Task brief> How would the text on evidence of a complainant's sexual experience with the defendant continue? Write what comes next after its final sentence.

Text provided>
* * * *

Contents

Chapter 7
Evidence of sexual experience of complainants
in sexual cases

Sexual experience of the complainant with the defendant

7.13 In a recent publication covering issues arising from the investigation and prosecution of sexual offences, Elisabeth McDonald and Yvette Tinsley have said:523

One current challenge is subjecting evidence of the sexual experience of the complainant with the particular defendant to appropriate scrutiny – in a way that reduces the prejudice to the complainant but does not prevent fairness to an accused.

7.14A Ministry of Justice Discussion Document in 2008 noted that New Zealand is one of the few jurisdictions where evidence of sexual history between the complainant and the defendant is allowed, even if it can be objected to. In most jurisdictions, the approach is to generally prohibit such evidence but allow it to be admitted where the judge is satisfied of its relevance. The Discussion Document noted that there is debate as to the relevance of evidence of prior sexual history between the complainant and the defendant, with some arguing that such evidence should not lead to an implication that a person automatically agrees to the sexual activity on another occasion and others arguing that the existence of a prior sexual relationship between the complainant and the defendant will often be relevant.524
7.15The Ministry’s Discussion Document proposed amending the Evidence Act to make all evidence about the sexual experience of the complainant with any person, including the defendant, inadmissible except with the consent of the judge.525
7.16A “halfway house” option would be to adopt the provision recommended by the Law Commission in s 46(2) of the Evidence Code. As noted above, that provision would have required any question about the sexual experience of the complainant with the defendant to be of “direct relevance to facts in issue in the proceeding”. The fact that the evidence would not be subject to a leave requirement (unlike other sexual history evidence) would depend on defence counsel considering the evidence in light of the rule and the willingness of the prosecution to object.526

7.17With respect to the proposal put forward in the Ministry’s 2008 Discussion Document, we do not support the extension of the “rape shield” to relationships between the defendant and the complainant. Cases involving such a prior relationship will almost always turn on the question of consent or belief in consent. Almost inevitably, the existence of a prior sexual relationship will be relevant to this question.

* * * *

Recorded data>

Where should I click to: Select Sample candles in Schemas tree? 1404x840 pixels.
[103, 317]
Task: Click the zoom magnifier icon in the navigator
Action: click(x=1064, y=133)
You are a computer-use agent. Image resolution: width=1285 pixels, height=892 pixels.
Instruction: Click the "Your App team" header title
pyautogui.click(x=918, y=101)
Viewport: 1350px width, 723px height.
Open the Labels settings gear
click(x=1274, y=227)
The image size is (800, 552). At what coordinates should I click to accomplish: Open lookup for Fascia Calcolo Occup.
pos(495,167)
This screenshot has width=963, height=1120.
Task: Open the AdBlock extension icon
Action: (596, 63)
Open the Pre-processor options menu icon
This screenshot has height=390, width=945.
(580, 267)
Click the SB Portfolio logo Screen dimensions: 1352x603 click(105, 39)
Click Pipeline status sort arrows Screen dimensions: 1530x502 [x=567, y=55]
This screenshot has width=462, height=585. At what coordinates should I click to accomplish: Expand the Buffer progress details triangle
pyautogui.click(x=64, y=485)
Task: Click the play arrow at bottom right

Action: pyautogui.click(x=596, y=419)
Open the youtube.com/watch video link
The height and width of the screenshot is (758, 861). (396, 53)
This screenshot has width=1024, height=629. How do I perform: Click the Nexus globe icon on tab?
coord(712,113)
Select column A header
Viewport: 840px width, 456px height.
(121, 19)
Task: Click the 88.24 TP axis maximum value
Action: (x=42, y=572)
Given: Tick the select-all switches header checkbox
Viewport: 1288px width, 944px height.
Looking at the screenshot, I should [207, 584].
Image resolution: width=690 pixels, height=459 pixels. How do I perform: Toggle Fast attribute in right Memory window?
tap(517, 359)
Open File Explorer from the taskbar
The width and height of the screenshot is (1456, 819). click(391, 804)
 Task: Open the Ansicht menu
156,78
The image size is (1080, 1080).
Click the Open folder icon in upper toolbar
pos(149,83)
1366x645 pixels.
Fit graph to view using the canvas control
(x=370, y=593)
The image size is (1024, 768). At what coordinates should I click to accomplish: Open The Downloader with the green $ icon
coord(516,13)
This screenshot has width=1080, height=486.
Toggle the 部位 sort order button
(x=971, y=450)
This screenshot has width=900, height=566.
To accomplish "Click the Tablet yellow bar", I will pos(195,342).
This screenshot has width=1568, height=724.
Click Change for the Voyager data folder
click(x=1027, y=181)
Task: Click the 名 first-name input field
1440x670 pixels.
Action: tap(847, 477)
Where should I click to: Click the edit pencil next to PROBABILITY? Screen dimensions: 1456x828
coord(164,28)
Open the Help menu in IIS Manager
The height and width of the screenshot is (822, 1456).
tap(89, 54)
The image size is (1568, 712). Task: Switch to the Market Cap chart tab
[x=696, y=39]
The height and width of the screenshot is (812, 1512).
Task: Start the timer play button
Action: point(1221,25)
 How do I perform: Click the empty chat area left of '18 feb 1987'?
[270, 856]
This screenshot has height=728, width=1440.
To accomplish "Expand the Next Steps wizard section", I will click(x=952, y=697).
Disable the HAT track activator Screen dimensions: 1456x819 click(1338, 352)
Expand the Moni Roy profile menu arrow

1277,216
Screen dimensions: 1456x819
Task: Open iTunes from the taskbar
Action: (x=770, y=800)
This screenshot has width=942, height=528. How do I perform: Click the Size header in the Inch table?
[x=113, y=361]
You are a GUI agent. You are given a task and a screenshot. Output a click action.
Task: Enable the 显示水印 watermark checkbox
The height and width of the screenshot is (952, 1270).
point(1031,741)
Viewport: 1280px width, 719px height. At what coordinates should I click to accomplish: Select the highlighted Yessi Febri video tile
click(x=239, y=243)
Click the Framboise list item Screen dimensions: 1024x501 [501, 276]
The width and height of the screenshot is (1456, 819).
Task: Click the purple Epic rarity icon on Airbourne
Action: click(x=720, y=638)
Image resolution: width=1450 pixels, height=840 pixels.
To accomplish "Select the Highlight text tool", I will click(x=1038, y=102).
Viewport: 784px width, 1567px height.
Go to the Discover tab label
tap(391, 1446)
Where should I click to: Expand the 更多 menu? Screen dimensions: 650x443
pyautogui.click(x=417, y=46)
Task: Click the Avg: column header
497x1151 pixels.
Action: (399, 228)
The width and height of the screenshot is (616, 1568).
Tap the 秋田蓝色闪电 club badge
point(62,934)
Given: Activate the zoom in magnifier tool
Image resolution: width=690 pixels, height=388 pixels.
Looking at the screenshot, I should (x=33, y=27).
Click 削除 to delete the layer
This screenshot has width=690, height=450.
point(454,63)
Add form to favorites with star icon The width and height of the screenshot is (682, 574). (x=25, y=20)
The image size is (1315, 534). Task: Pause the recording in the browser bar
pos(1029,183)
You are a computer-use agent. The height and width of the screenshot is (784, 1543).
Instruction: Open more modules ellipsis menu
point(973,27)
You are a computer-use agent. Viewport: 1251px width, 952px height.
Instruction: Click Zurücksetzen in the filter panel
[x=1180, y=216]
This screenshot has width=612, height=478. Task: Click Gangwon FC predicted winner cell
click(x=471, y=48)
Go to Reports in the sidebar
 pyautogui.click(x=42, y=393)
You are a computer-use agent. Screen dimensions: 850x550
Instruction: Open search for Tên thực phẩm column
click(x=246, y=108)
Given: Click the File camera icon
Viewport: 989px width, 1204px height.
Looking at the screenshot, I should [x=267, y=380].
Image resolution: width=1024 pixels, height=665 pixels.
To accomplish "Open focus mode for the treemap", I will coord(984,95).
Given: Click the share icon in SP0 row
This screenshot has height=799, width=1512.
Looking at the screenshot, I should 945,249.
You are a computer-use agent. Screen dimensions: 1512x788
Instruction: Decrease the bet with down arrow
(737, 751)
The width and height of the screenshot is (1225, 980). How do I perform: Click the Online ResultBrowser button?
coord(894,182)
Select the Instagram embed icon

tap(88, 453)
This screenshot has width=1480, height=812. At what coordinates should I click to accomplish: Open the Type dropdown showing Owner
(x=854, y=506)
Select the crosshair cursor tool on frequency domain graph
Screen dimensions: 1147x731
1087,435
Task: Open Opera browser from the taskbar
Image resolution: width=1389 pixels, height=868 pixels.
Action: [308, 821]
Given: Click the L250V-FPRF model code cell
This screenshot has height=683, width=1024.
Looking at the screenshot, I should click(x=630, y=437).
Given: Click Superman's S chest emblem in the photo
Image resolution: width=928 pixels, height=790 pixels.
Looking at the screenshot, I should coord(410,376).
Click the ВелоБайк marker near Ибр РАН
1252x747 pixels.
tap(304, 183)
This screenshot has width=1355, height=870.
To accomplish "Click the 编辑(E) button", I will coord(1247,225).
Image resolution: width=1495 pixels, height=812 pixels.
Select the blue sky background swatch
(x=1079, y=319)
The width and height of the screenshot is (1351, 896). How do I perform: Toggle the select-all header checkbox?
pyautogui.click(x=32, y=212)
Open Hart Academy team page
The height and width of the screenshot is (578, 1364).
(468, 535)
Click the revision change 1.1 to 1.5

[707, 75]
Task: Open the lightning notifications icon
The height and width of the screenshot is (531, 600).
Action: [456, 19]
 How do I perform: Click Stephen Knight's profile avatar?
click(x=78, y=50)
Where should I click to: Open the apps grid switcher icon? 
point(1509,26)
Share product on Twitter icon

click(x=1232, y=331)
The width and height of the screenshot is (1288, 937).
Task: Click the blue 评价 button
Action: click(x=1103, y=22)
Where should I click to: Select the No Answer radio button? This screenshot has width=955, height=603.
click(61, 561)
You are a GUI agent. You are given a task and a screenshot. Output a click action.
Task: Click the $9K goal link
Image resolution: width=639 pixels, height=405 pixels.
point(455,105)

* * * *

Written answer>
7.18For this reason, an application for leave to cross-examine the complainant on the prior relationship could reasonably be expected to be made in the vast majority of cases involving a prior relationship between the complainant and the defendant, thereby inevitably increasing the number of pre-trial applications and appeals. This would add to delays, which in our view, compounds rather than alleviates problems for complainants.

7.19Further, we think that as a matter of principle, leave requirements should be confined to matters that are the exception rather than the norm. If we are right in thinking that evidence as to the fact of the prior relationship will be relevant and admissible in the vast majority of cases, it follows that a leave requirement is undesirable.

7.20We are not inclined to recommend amendment along the lines of the “half-way house” originally suggested by the Law Commission. Arguably, this would do little more than reinforce the existing ability of the prosecution to object to irrelevant evidence (in the unusual circumstance of the prior relationship of the complainant with the defendant not being relevant to the issues at trial).

7.21It has been argued that there is a difference between the relevance test in s 7 of the Act and the “heightened relevance” requirement in s 44(3) that will lead to evidence that is admissible under s 7 being held inadmissible under s 44(3).527  While s 44(3) is on its wording a stricter test, we do not consider that there will be a difference in outcome as regards admissibility in the vast majority of cases. As made clear above, we consider that in most cases involving a prior sexual relationship, evidence of that relationship will be directly relevant to issues before the court and therefore would be admissible under s 44(3).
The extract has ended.